Saved data entries:
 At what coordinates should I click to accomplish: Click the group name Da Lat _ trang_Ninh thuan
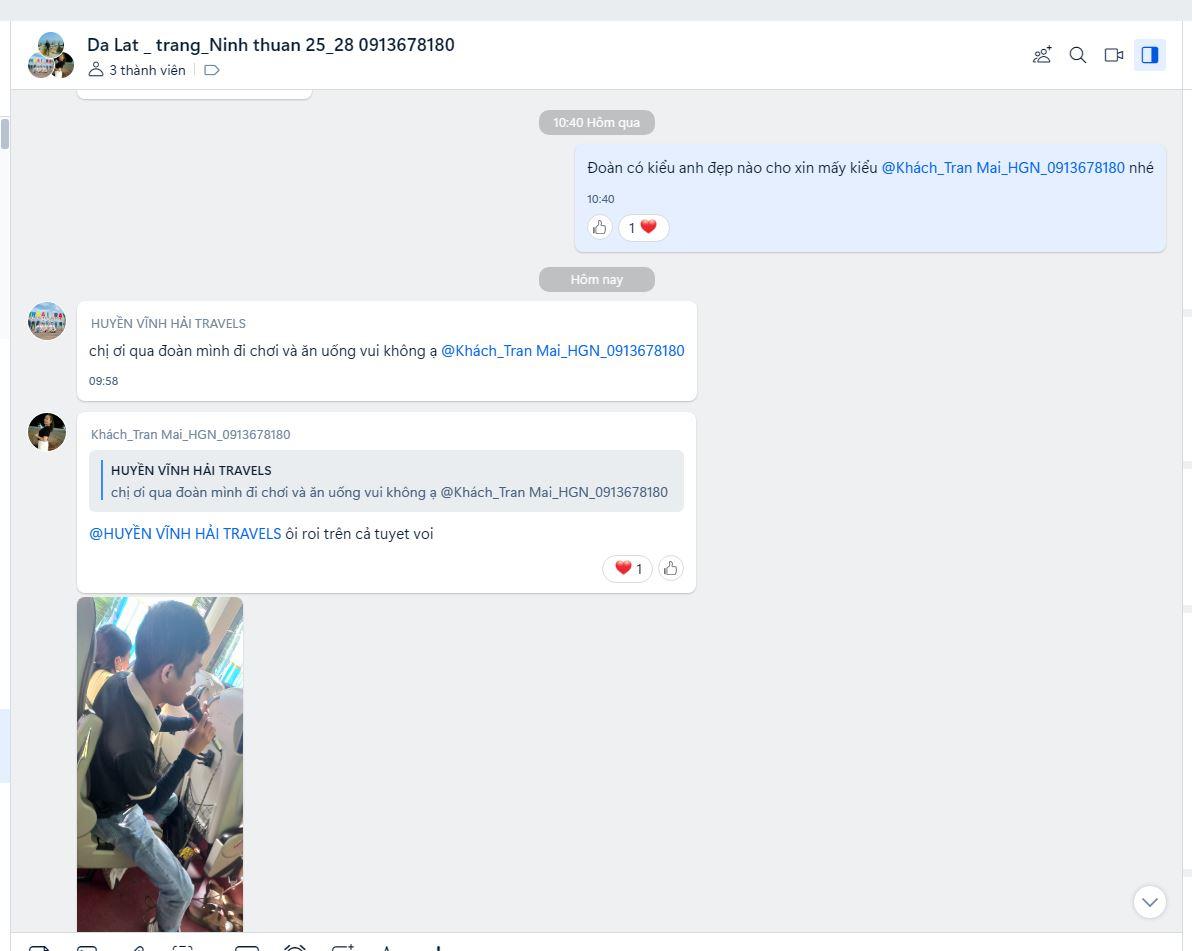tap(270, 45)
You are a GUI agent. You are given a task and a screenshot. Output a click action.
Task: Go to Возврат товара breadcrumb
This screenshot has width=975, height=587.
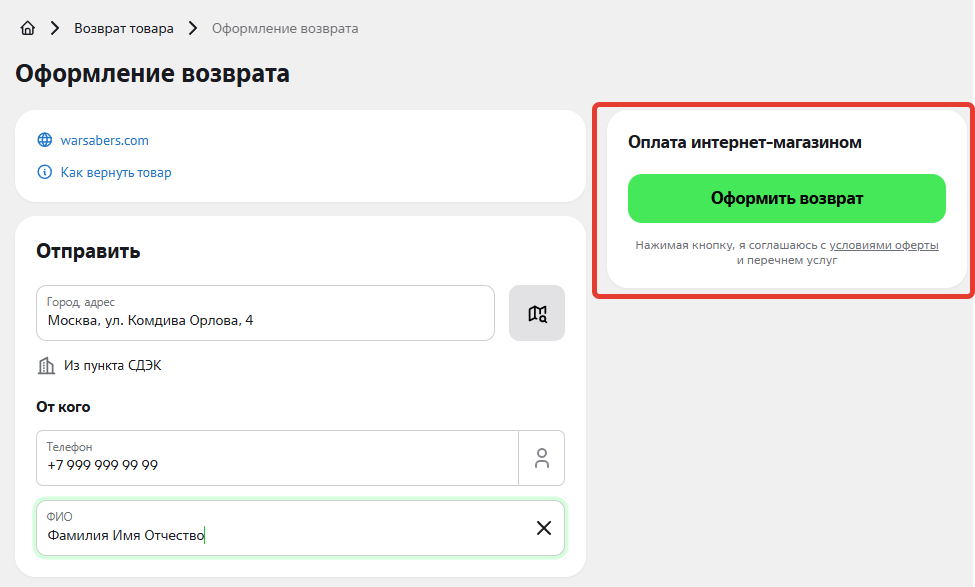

=== Aim of the task ===
Output exactly the lines from the one containing "Task: Go to Возврат товара breadcrumb" through the last line of the records above, both included, leaving out any pictures.

=== Solved problem ===
Task: Go to Возврат товара breadcrumb
This screenshot has width=975, height=587.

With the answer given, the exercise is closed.